Inspiration

The inspiration came from two main observations:

During our internships and academic experiences, we noticed that many contracts and agreements are intimidatingly complex, even for people with technical backgrounds.

AI models like GPT can understand natural language deeply, which made me think: why not leverage them to simplify legal text for everyone?

I wanted a tool that could help users quickly understand obligations, deadlines, and risks without spending hours reading.

What it does

Contracts are essential in business, legal, and personal contexts, but they are often long, dense, and filled with jargon. Many people struggle to read and fully understand them. Inspired by the idea of making legal information more accessible, I decided to build Contract Simplifier, a web application that uses AI to summarize and simplify contracts into plain English.

The project leverages OpenAI’s GPT model as a backend service to parse contract text or PDF files, generate summaries, and highlight key clauses. The frontend interacts with the backend through a clean REST API, allowing users to upload files or paste contract text and receive a simplified summary in real time.

How we built it

Backend setup:

  • Created a Spring Boot application with a ContractController for endpoints and a ContractService for business logic.

  • Used OpenAIClient to interact with GPT for text simplification.

  • Used FileParser to convert PDFs to text.

Endpoints:

POST /api/simplify/text — Accepts raw text and returns simplified summary.

POST /api/simplify/upload — Accepts PDF files, extracts text, then summarizes.

Frontend (optional for hackathon):

  • A simple form allowing users to upload contracts or paste text.

  • Fetches results from backend and displays summaries.

Integration:

  • Connected file parsing and GPT calls through the service layer.

  • Added error handling for missing API keys, invalid files, and large documents.

Challenges we ran into

  • Java package structure: Initially, I faced multiple ClassNotFoundException and compilation errors because my classes were not placed correctly according to their packages. I learned that Java is extremely strict about folder hierarchy matching package names.

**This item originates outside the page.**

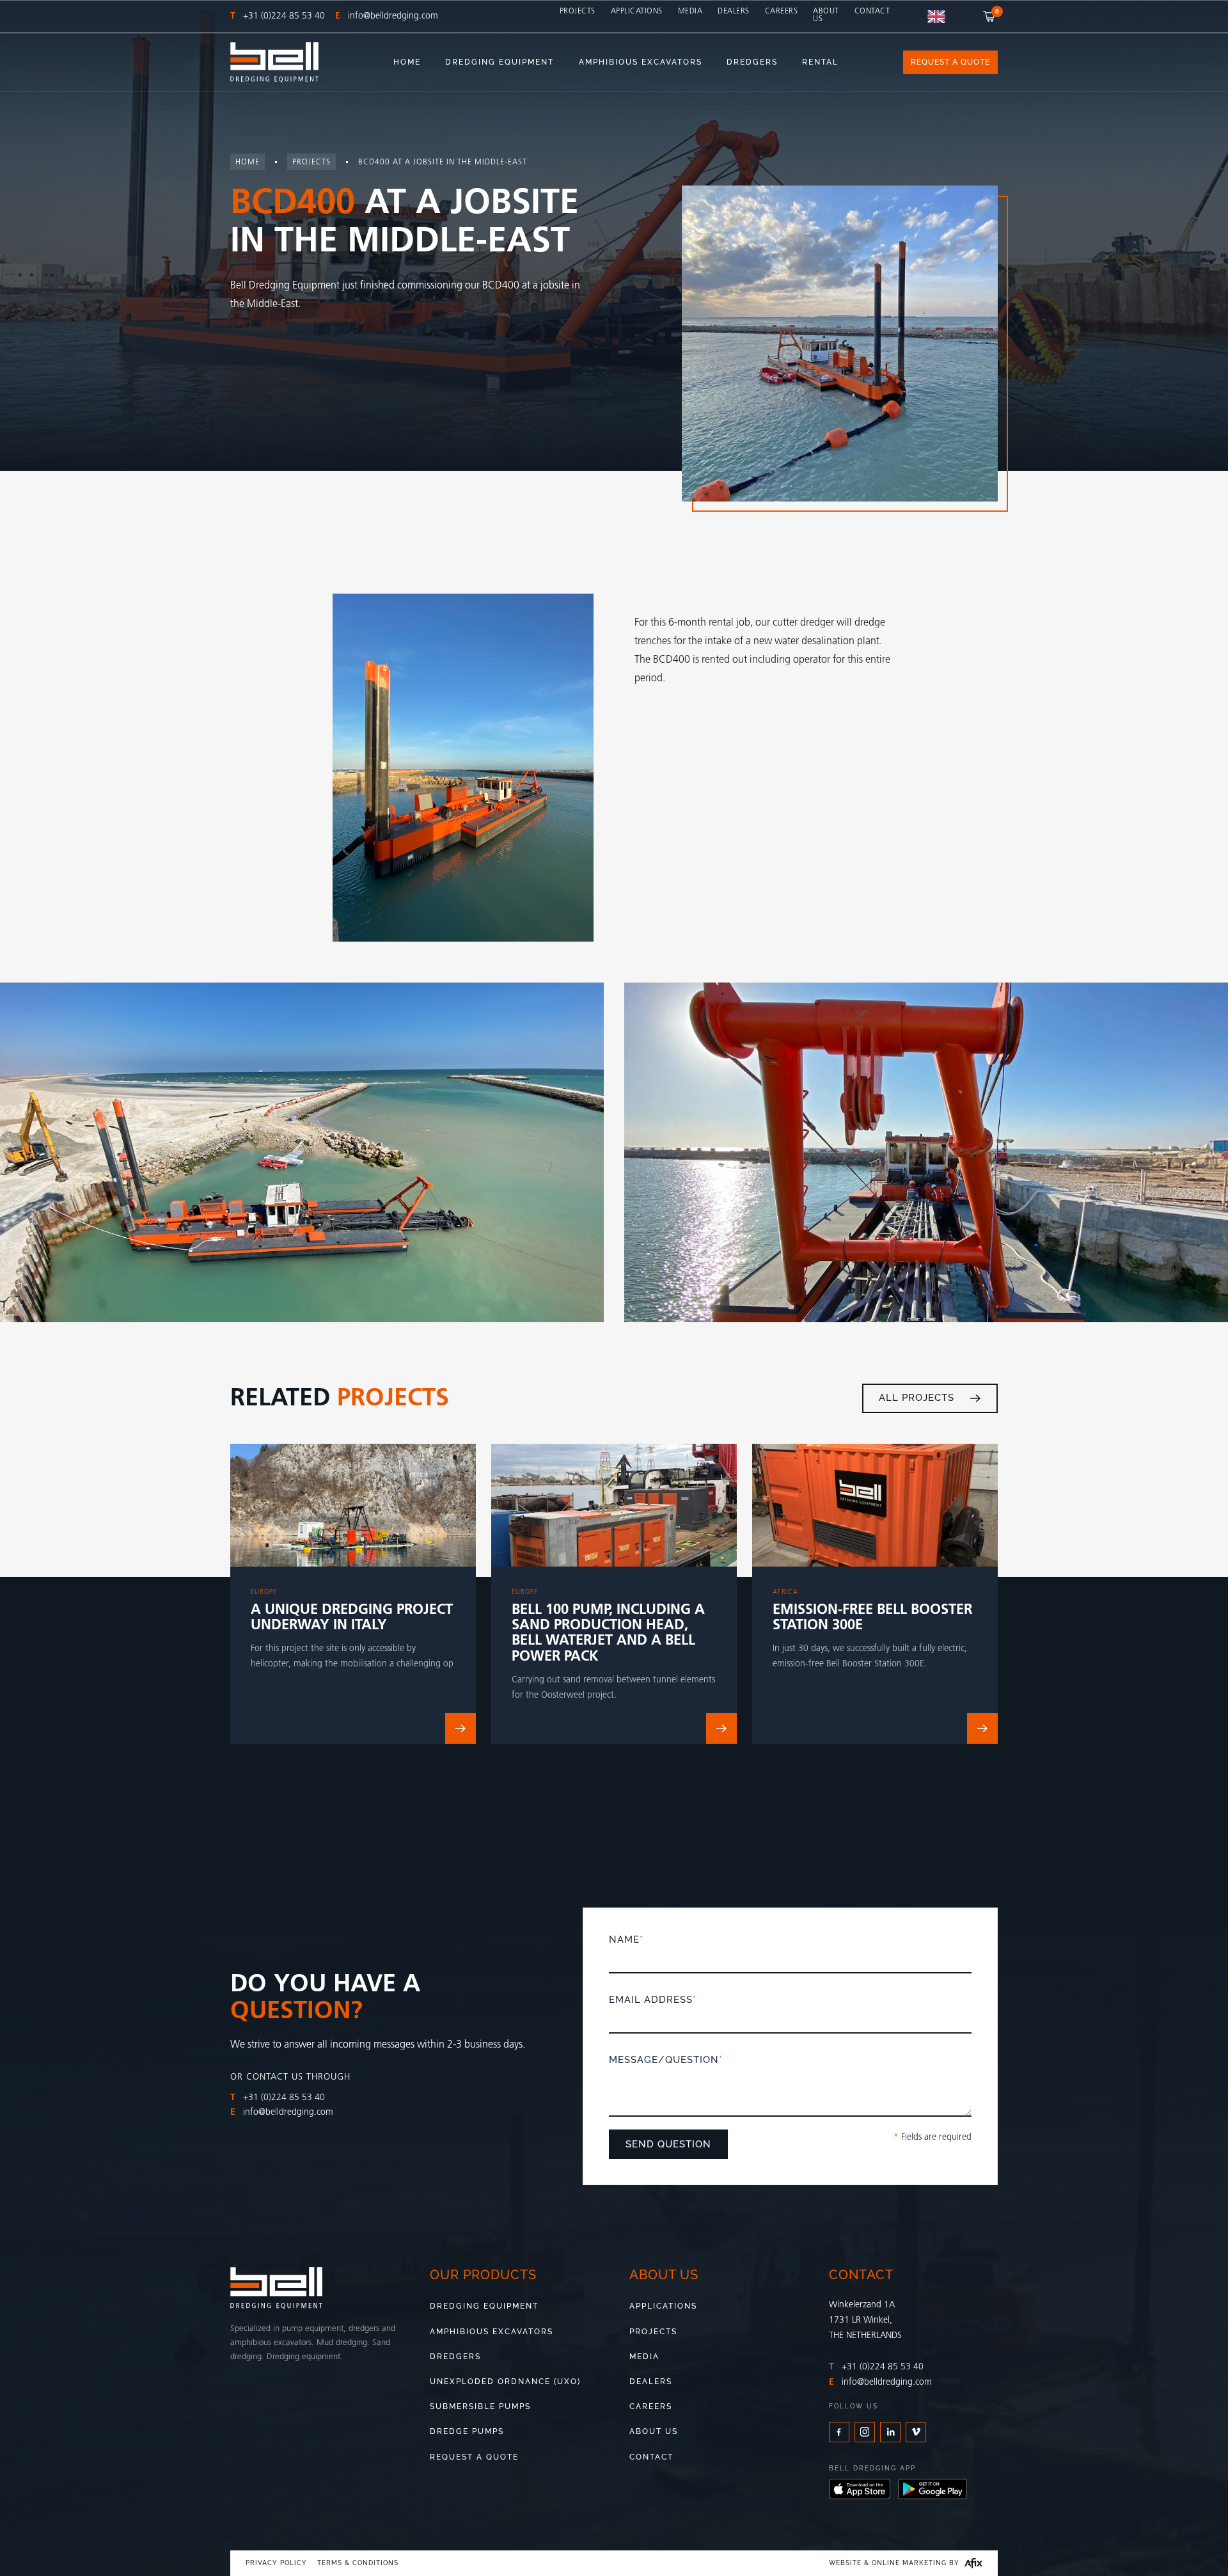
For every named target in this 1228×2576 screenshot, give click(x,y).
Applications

  • Duplicate classes: Accidentally having the same public class in multiple files caused build failures.

  • API integration: Handling OpenAI API calls asynchronously and parsing GPT responses was tricky, especially for PDFs with complex layouts.

  • File uploads and text extraction: PDFs with tables, images, or non-standard encodings required additional parsing logic.

Accomplishments that we're proud of

  • Successfully built a fully functional backend in Java Spring Boot that accepts contract text or PDF files and returns simplified summaries in real time.

  • Integrated OpenAI GPT into the backend, enabling AI-powered understanding of complex legal language.

  • Implemented robust PDF parsing with Apache PDFBox, handling multi-page documents and extracting text accurately.

  • Overcame challenging Java package and folder structure issues, ensuring a clean, maintainable, and compilable project.

What we learned

How to structure a Java Spring Boot project with proper packages, controllers, services, and utility classes.

  • How to integrate OpenAI GPT into a backend application and handle API requests securely.

  • Techniques for parsing PDF files with libraries like Apache PDFBox to extract text for AI processing.

  • The importance of folder/package consistency in Java, and how small mismatches can break builds.

  • How to design and test REST endpoints for both text and file uploads.

  • Practical experience applying AI language modeling concepts to real-world text simplification tasks.

What's next for SimplifyContract

Ideally, we can allow for multiple document formats to be analyzed as well increase the amount of languages that the application can handle so it can be used in regard with a greater majority of people around the people.